[Stored items]
****************************************
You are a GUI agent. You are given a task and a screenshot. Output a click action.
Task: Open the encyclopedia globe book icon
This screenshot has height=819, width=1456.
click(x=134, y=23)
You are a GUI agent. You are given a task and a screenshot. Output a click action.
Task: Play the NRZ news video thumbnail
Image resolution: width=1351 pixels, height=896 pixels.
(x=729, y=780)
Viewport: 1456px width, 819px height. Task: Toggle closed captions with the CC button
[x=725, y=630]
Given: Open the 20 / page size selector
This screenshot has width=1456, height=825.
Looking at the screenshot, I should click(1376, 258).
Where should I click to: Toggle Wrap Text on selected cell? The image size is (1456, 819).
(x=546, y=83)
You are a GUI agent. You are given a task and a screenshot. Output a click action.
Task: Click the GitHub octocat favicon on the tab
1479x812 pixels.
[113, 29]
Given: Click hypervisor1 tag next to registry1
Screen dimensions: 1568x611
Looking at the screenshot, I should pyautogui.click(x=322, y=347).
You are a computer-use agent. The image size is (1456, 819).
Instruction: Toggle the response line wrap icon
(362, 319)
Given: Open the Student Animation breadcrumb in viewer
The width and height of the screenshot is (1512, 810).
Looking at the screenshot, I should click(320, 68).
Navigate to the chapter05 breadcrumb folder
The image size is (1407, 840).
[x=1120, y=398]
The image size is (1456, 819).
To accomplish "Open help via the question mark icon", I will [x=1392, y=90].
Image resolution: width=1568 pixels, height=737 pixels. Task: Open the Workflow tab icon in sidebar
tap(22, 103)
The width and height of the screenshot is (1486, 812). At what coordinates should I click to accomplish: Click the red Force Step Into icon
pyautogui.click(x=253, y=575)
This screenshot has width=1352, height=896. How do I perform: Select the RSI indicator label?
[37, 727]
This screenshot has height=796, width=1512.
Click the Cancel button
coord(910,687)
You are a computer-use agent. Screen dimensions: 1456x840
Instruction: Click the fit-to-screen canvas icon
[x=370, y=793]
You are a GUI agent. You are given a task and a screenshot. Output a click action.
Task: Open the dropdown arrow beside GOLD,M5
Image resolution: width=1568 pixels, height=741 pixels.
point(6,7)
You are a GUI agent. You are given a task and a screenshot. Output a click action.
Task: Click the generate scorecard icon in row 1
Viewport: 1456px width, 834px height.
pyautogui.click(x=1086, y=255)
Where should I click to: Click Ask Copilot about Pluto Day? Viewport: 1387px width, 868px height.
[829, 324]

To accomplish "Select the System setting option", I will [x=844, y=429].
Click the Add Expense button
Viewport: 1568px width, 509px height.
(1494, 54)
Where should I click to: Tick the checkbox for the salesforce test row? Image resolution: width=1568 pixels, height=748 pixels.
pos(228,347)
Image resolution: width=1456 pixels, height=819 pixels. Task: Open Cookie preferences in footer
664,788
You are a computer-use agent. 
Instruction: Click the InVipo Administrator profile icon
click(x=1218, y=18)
****************************************
[To do]
Identify the lines in the records above that contain the word "computer", then state how many there are and nothing more.

[Result]
3